La  filière agri business est donc une  filière porteuse. Mais beaucoup de jeunes ne veulent pas de cette voie. C’est vrai que ce n’est pas très excitant d’aller cultiver un champ avec la houe sous le soleil. Mais quant on va commencer par le moderniser, la donne va changer. Ce secteur peut créer des millions d’emplois parce qu’il y aura des industries connexes.

Par exemple quand on va créer des plantations de tomates, des industries de transformations seront créées dont les industries de transports, de  conservations, d’exportations et de distributions.

Le Togo étant un petit pays, le commerce est un atout. L’histoire du pays en témoigne. Il y a une culture de distribution qui peut être réhabilitée. Le Togo était aussi connu pour être une place  financière et il accueille  le siège de la Banque Ouest Africaine de Développement ( BOAD), ceux d’ ECOBANK, de la Banque d’Investissement et de Développement de la CEDEAO (BIDC), d’ORABANK etc.  C’est donc une plateforme de services  financiers, comme  Hong-Kong , Londres, Singapour .

Il  peut être un web financier pour l’Afrique. Nous avons déjà cette culture, cette tradition qu’ il faut  renforcer. Tout ça suppose que les politiques économiques, les stratégies de développement soient articulées pour favoriser le développement de ces filières.

 

F I : Vous avez initié il y a quelques années avec plusieurs autres cadres africains, le Programme Excellence Jeunes (PEJ).

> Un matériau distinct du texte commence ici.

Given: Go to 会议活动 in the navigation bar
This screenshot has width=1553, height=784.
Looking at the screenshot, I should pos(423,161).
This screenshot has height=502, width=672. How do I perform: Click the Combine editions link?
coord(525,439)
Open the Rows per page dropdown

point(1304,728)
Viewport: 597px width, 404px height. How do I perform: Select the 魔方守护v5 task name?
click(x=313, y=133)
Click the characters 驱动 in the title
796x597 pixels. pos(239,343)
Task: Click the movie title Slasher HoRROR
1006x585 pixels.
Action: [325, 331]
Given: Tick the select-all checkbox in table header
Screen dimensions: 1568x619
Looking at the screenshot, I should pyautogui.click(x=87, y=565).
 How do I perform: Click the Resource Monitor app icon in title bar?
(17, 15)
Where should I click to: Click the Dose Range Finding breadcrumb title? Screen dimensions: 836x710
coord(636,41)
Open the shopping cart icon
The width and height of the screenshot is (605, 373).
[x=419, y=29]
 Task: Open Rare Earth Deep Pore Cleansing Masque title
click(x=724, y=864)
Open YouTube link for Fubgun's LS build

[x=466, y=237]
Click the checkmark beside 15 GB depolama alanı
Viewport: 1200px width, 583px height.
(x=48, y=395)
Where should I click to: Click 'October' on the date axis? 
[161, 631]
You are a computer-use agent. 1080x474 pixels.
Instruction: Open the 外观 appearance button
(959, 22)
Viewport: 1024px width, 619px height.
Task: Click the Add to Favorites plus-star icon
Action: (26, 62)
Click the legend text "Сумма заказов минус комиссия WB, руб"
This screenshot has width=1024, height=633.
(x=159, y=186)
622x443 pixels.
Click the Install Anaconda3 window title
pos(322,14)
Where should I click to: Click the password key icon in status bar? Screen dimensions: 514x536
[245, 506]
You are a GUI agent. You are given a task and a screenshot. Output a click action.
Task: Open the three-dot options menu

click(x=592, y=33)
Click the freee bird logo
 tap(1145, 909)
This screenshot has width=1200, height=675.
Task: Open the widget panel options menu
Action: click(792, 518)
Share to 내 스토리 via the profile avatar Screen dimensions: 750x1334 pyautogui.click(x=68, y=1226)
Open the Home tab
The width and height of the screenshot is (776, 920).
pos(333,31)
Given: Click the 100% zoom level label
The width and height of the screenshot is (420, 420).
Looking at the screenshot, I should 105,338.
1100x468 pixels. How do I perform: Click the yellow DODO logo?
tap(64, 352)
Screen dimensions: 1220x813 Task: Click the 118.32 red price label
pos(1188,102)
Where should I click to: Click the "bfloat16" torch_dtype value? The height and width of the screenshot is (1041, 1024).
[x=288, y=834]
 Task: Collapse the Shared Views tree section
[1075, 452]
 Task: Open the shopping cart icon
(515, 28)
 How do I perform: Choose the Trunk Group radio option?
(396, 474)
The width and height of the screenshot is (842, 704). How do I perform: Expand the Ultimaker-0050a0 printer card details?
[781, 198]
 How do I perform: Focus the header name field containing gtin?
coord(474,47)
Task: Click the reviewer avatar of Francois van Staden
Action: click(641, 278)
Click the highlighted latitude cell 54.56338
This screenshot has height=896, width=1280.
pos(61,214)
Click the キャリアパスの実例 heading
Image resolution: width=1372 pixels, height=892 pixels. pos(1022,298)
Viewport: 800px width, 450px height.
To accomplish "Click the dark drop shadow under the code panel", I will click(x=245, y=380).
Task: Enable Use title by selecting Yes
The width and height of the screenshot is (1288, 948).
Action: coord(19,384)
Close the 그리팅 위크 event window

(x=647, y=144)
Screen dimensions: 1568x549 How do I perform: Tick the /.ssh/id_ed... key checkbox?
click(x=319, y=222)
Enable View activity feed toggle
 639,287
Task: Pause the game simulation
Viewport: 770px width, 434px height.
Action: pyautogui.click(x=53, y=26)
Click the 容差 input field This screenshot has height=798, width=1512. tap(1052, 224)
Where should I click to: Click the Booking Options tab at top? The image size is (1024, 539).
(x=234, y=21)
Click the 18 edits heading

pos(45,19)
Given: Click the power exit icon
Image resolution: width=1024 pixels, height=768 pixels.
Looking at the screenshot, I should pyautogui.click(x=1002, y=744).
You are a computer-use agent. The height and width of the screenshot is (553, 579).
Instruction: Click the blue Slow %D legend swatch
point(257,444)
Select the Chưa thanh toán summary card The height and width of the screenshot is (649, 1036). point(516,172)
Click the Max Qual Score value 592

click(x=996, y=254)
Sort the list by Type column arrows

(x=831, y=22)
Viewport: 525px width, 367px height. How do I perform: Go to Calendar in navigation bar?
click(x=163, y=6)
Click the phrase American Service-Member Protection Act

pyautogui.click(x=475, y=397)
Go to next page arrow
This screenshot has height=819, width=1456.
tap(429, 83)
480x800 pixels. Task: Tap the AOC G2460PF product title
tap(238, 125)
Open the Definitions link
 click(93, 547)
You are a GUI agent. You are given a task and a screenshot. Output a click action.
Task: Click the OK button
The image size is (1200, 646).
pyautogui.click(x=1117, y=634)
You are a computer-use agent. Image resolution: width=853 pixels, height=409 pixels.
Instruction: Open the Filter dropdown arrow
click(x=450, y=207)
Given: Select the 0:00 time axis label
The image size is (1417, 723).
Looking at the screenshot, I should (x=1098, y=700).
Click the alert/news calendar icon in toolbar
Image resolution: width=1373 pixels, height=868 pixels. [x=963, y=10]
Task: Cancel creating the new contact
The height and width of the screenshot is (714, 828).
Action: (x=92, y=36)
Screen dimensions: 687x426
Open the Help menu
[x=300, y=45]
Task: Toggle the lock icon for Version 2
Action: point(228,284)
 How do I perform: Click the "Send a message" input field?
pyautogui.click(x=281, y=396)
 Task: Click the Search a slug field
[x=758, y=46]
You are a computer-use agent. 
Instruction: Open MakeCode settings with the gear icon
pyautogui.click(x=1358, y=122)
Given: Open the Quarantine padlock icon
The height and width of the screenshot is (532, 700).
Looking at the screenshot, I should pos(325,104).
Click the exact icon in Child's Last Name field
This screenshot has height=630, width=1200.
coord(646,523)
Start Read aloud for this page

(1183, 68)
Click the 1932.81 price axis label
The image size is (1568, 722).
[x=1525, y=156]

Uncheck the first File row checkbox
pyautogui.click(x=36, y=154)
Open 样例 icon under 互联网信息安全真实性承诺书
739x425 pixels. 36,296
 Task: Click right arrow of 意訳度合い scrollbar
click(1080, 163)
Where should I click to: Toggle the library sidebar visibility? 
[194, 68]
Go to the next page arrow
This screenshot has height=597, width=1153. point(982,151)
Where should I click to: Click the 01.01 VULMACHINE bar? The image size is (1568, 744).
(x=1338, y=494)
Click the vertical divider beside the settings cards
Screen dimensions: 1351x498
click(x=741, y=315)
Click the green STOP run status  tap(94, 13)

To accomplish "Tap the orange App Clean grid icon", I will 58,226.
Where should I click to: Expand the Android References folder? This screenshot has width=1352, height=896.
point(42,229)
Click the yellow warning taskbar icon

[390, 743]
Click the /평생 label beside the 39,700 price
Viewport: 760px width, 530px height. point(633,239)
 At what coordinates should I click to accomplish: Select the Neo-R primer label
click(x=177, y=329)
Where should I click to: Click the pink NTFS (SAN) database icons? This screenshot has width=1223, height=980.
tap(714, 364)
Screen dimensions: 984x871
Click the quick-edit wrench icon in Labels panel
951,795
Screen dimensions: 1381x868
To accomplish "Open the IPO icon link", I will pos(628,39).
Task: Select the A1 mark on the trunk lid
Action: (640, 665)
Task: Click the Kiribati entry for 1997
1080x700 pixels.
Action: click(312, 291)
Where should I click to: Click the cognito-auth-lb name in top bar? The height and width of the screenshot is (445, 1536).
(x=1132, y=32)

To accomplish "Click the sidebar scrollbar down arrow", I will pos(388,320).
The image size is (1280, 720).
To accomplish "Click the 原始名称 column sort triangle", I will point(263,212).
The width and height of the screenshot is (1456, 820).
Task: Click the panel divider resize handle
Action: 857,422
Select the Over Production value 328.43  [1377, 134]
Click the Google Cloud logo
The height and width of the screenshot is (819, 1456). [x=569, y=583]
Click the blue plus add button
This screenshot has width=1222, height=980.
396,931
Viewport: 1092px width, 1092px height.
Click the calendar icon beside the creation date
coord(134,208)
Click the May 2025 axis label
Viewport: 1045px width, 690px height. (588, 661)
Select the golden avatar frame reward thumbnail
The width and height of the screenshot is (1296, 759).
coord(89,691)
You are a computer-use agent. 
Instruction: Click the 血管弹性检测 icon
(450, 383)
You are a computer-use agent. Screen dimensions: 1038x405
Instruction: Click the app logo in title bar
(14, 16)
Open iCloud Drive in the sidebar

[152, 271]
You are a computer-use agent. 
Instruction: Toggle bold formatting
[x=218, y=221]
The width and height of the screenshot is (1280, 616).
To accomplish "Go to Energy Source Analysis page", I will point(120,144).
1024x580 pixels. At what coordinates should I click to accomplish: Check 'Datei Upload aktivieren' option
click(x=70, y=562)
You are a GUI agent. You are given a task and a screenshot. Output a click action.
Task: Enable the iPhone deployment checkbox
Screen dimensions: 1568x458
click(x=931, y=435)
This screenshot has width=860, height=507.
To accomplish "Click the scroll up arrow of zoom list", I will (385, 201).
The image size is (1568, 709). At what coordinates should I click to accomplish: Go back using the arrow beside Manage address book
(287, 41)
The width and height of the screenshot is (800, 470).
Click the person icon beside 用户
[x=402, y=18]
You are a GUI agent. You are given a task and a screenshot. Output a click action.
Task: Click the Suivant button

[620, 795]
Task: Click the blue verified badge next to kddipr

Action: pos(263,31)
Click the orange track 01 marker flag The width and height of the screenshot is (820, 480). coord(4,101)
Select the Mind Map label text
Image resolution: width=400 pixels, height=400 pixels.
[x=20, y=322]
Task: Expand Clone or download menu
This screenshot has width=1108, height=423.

Où en est-on ?

 

D A : Le Programme Excellence Jeunes a été lancé il y a cinq ans. Il donne l’opportunité à des jeunes bacheliers togolais qui ont eu des parcours d’excellence depuis la classe de troisième et qui n’ont pas forcément les  moyens  après leur  BAC,  d’aller dans des centres d’excellence. Et nous avons avec un groupe d’amis,  décidé de créer ce programme pour les sélectionner   et les envoyer dans des écoles de renom. 

Le  programme vise donc à promouvoir l’excellence et à préparer la relève de demain au Togo au niveau des jeunes cadres et diplômés. Aujourd’hui, nous avons une quarantaine de jeunes dans le programme qui brillent dans des différents établissements. Ils auront à revenir travailler pour le Togo parce qu’on estime qu’ils auront la compétence qu’il faut pour s’intégrer parfaitement dans le  tissu économique togolais. C’est aussi pour démontrer que le talent n’a pas de frontière, pas de couleur ni de fortune.

 

F I : Que sont devenus ses premiers bénéficiaires ?

 

D A : Nous avons un premier diplômé en architecture à l’Ecole Africaine des Métiers  d’Architecture et d’Urbanisme (EAMAU)  qui a intégré un cabinet. Tous les autres sont encore en cycle. Les prochains diplômés le seront à la fin de cette année. Ceux qui sont en Afrique du Sud auront terminé leur cycle d’ingénieurs. Ceux en médecine sont en année de doctorat ; ceux au CESAG à Dakar effectueront leur master comme ceux à l’UCAO à Lomé.

 

F I : Un mot de fin ?

 

D A : La question des ressources humaines est une question très sérieuse pour le développement d’un pays. Nous avons la chance que le Togolais est travailleur. Quand on sillonne l’Afrique, le Togolais a la réputation d’être sérieux et travailleur. Mais cela ne suffit pas pour se développer.  On doit donc miser sur la formation pour renforcer la qualité des Togolais. C’est là où l’enjeu de la réforme du système éducatif est primordial.

 

Le pays doit également faire des choix judicieux en matière de politique économique pour favoriser la création d’emplois. Sinon, on court tout droit dans le mur comme le printemps arabe survenu il y a quelques années.

 

C’est une menace qui guette tous nos pays ; il ne faut donc pas que le Togo rate le virage de sa transformation.